As threats and prosecution against Choudhury continue, Benkin remains vigilant in championing the rights of this independent journalist.

“For a long time, we were used to seeing dramatic events happening; at this point it has settled into a Kafkaesque holding pattern with no end in sight,” said Benkin. “The Bangladeshi government has made the process the punishment.”

Choudhury’s ordeal began in 2003, when he was arrested on his way to visit Israel. The government held him for 17 months and tortured him. They also denied him medication for treatment of his glaucoma, which worsened during his incarceration. The efforts of Benkin and Congressman Mark Kirk (R-Ill) resulted in Choudhury’s release in 2005. He and his staff were violently attacked several times subsequently by thugs thought to be members of the government, which at that time was center-right. In March, 2008, Choudhury was abducted at gunpoint by the Rapid Action Battalion (R.A.B.), a paramilitary wing of the government.

Thugs believed to be members of the current, left wing Awami government carried out the most recent attack in February, according to Choudhury. Benkin points out that, while the government in Bangladesh has changed several times since 2003, the one constant has been the “knowingly false persecution of Shoaib as well as their intense persecution of minorities.”

After Choudhury was abducted in 2008, Benkin quickly sprung into action, notifying the Bangladeshi embassy that he was going to make numerous members of Congress aware of Choudhury’s abduction.

He then notified the offices of several members of Congress, including Rep. Mark Kirk (R-Ill), Rep. Trent Franks (R-AZ), Rep. Allyson Schwartz (D-PA), and Rep. Steven Rothman (D-NJ). All helped, and Kirk in particular has been a “great champion” of this independent journalist’s rights, according to Benkin.

“The people [the R.A.B.] take disappear, and we weren’t going to let him disappear,” said Benkin. Benkin says he and members of Congress who care will not cease their vigilant watch over Choudhury.

“The lack of rule of law in Bangladesh with regard to this case forces us to be on the lookout continually and always respond [when something happens],” said Benkin.

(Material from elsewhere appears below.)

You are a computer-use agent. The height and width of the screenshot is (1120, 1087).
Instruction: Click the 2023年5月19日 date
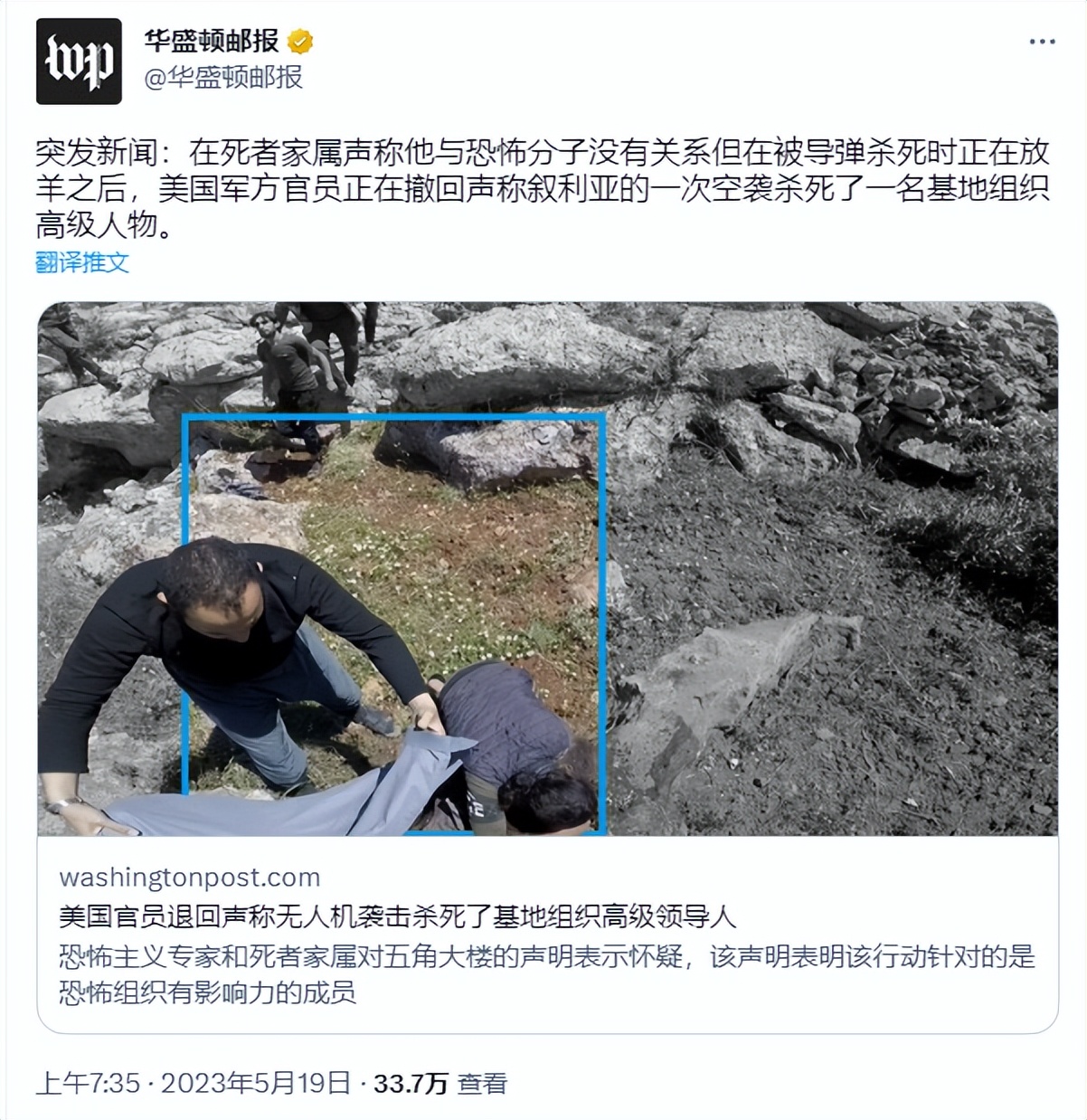point(256,1083)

Benkin emphasizes that support for Choudhury in the U.S. Congress is bipartisan, citing passage of HR 64 calling on the Bangladeshi government to drop all charges and end harassment of Choudhury.

In January, 10 members of Congress sent a letter to the new Bangladeshi Prime Minister Sheikh Hasina Wazed, congratulating her on her landslide victory and that of the left-leaning Awami League, and encouraging her to drop the false charges against Choudhury.

Signatories included Rothman, a moderate democrat; Kirk, moderate republican; Franks, a conservative Republican; and Schwartz, a liberal Democrat.

“This is not a matter of conservative or liberal, it’s a matter of justice to which people of all political stripes should be committed,” said Benkin.

“Everything about this has smacked of bipartisanship. This about basic values all of us share.”

However, the Bangladeshi government has yet to drop the charges against Choudhury, and the latest beating, in February, took place at the hands of thugs thought to be connected with the new Awami League government.

Benkin points out that concern for the life of one man is of importance in and of itself, and also because of what it reflects about treatment of other persecuted minorities in Bangladesh. He says people can contact their members of Congress to express solidarity with Choudhury and ask for Bangladesh to show greater respect for minorities.

“If we allow persecution of dissidents, we’re certainly allowing persecution of minorities,” said Benkin. “Primarily Hindus, also Christians and Buddhists and indigenous peoples.

“Shoaib is frustrated and angry, but he keeps on going. He never stops publishing his paper and we’ve got to do the same for him.

“How terrible for him if he were to keep writing what he’s writing, under threats he’s under and for us to say, ‘Oh, it’s too much trouble to stay on this.’ It’s the least we can do to make sure he knows he isn’t forgotten and we are keeping faith with him.”